Work instruction:
Identify and pull out each line of the entries in which "Given" occurs.

Source material:
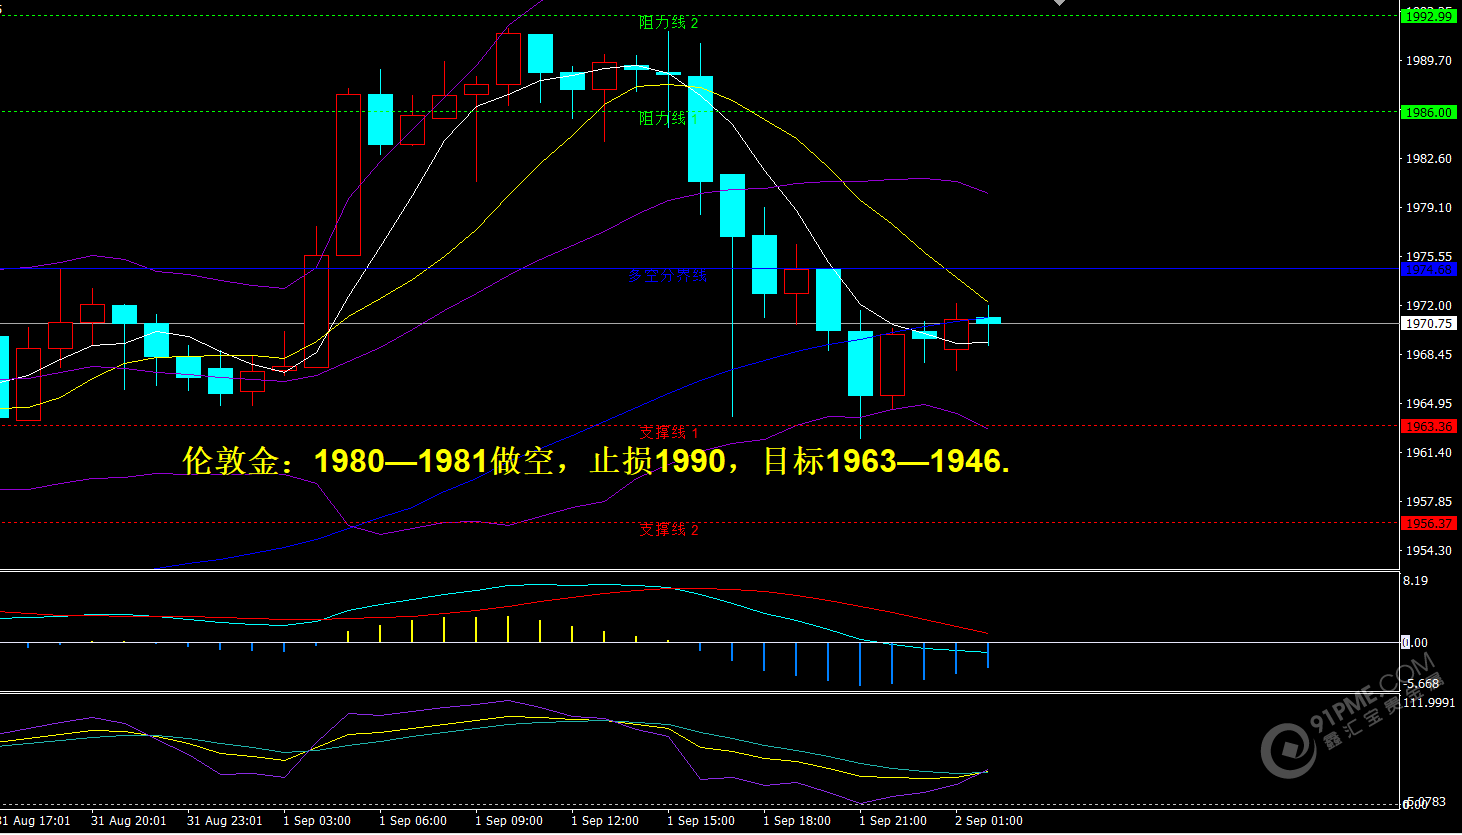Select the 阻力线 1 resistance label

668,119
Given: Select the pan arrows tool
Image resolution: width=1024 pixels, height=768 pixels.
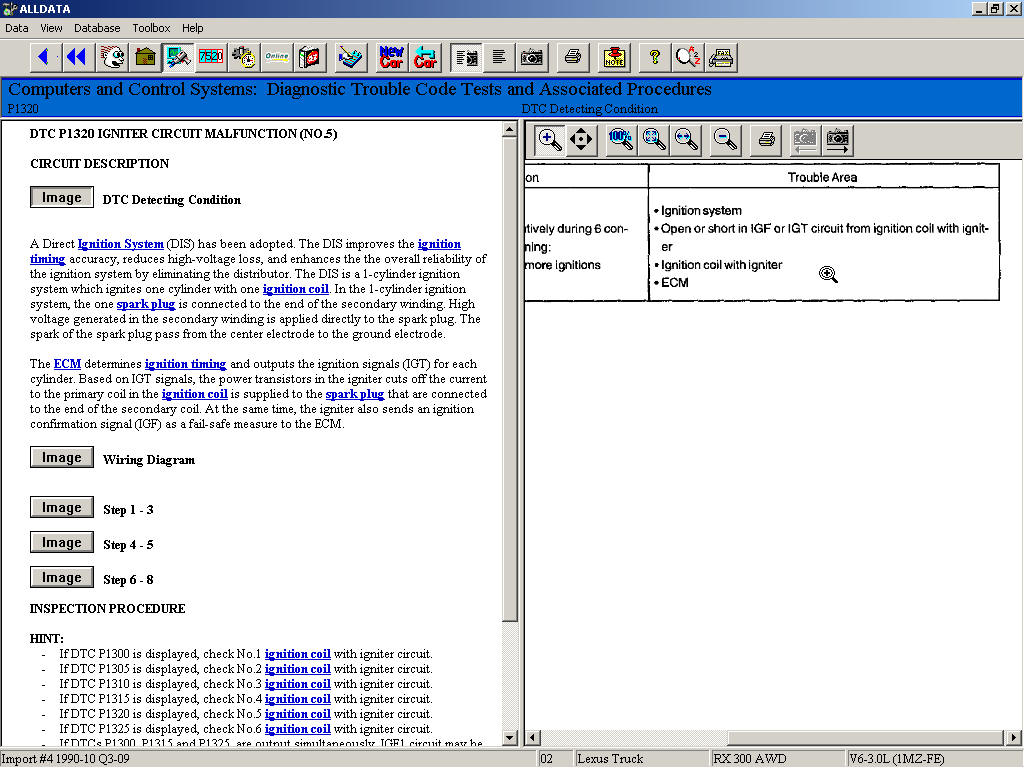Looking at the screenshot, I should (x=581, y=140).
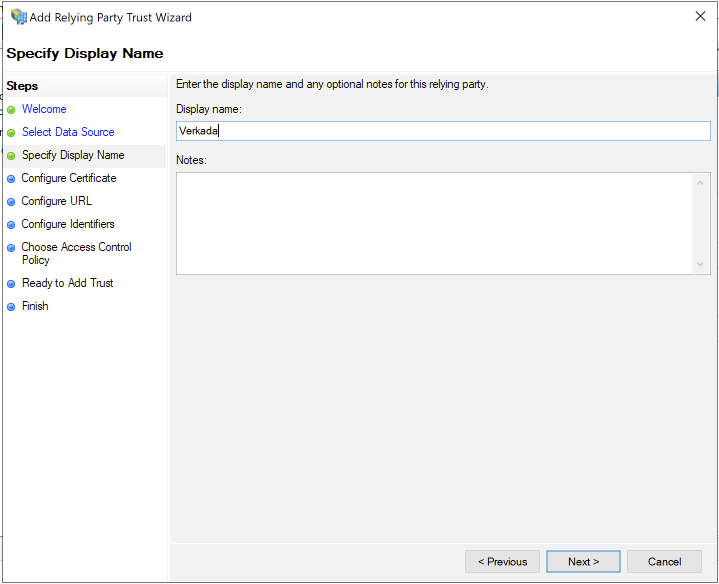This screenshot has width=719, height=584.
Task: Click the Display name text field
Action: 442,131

...

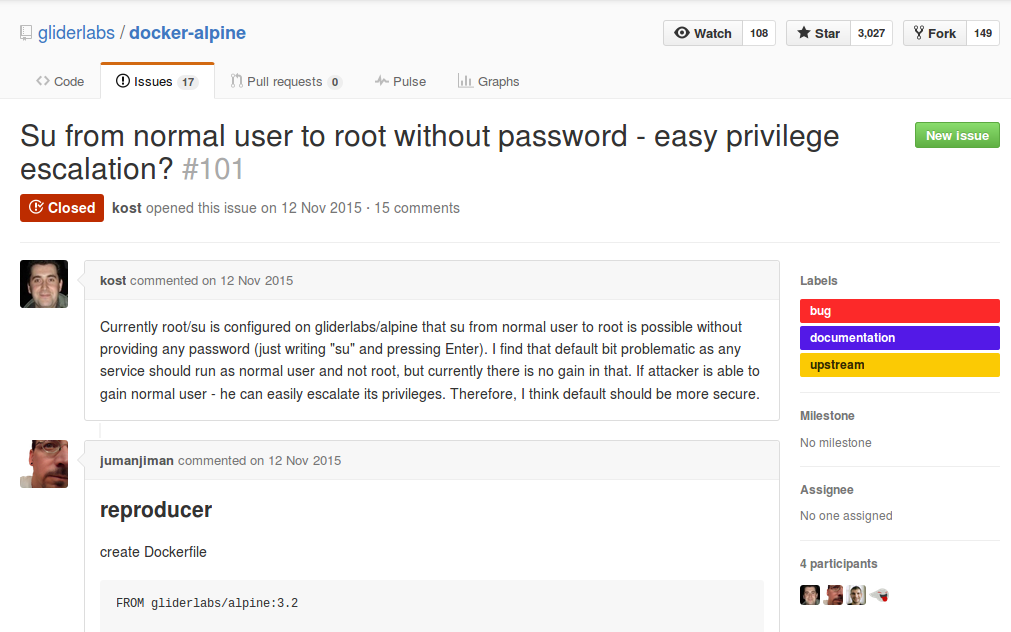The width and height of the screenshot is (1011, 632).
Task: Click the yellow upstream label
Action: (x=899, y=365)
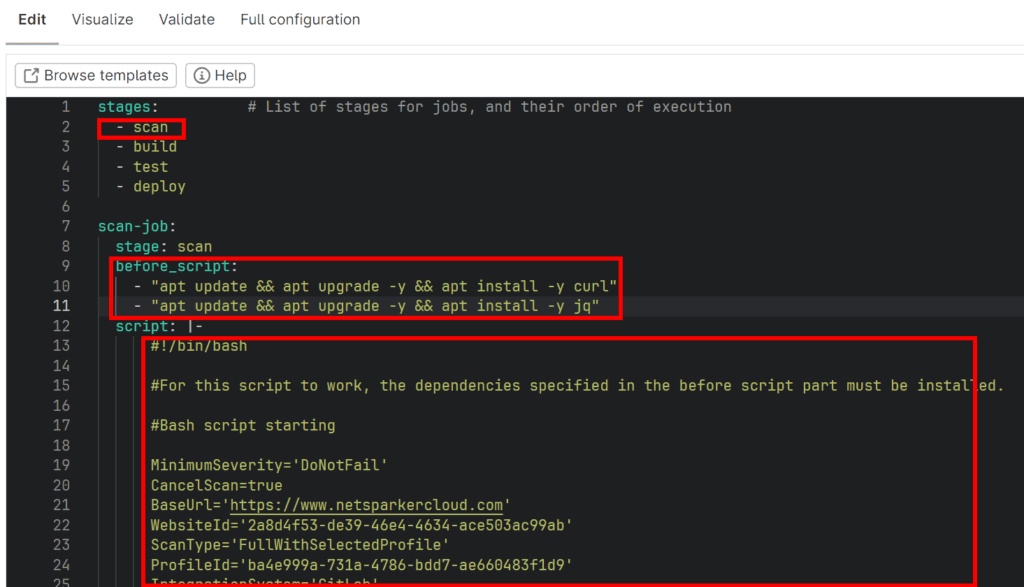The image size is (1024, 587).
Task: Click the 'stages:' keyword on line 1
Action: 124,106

---

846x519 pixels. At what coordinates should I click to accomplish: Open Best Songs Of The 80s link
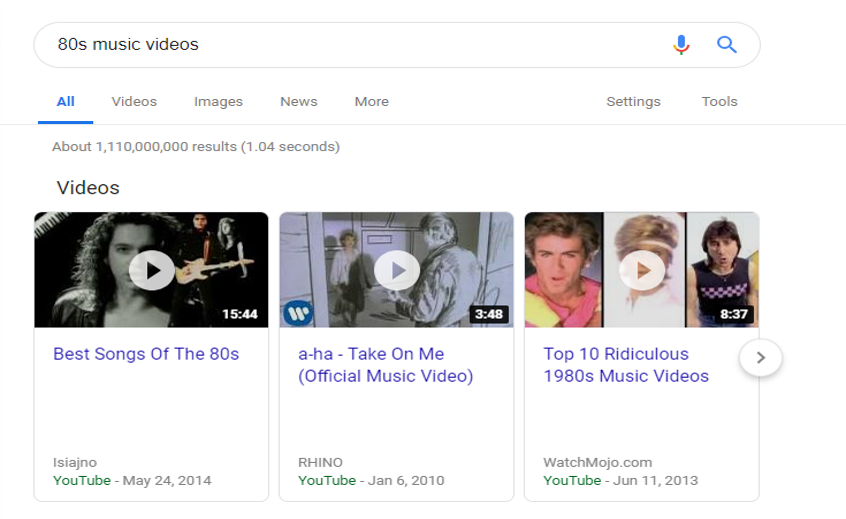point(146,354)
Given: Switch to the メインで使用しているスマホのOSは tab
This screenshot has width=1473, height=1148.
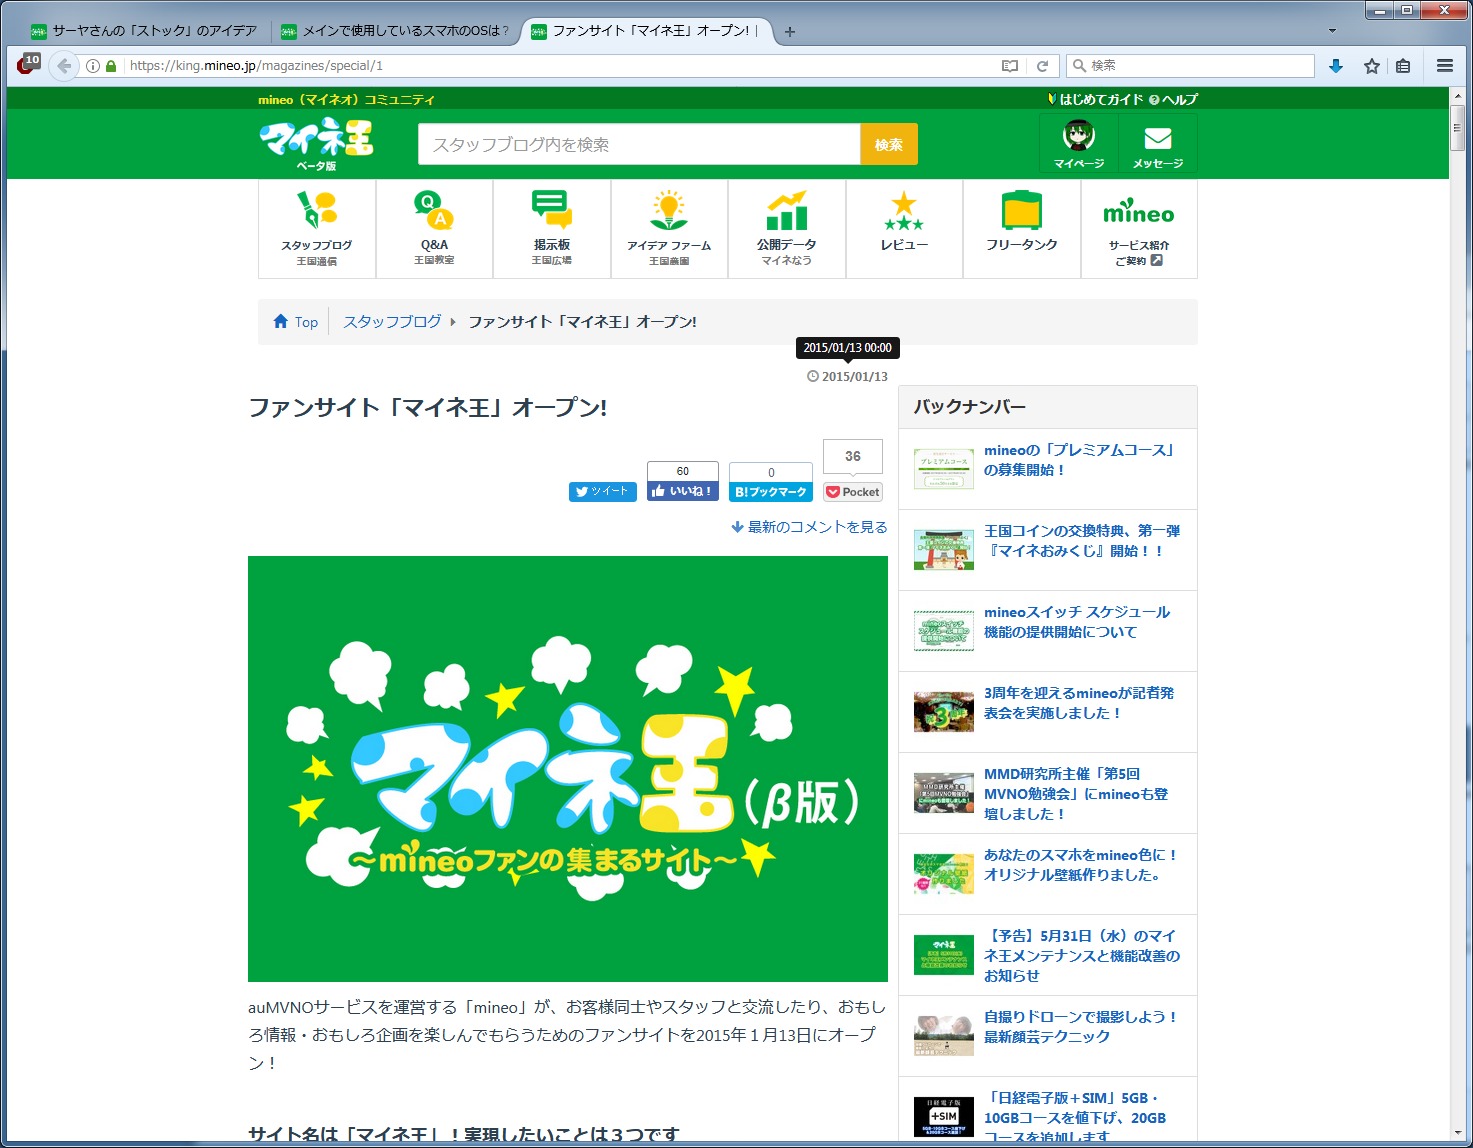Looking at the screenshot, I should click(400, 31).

Exercise solution:
Given: Select the pan arrows tool
Given: Switch to the メインで使用しているスマホのOSは tab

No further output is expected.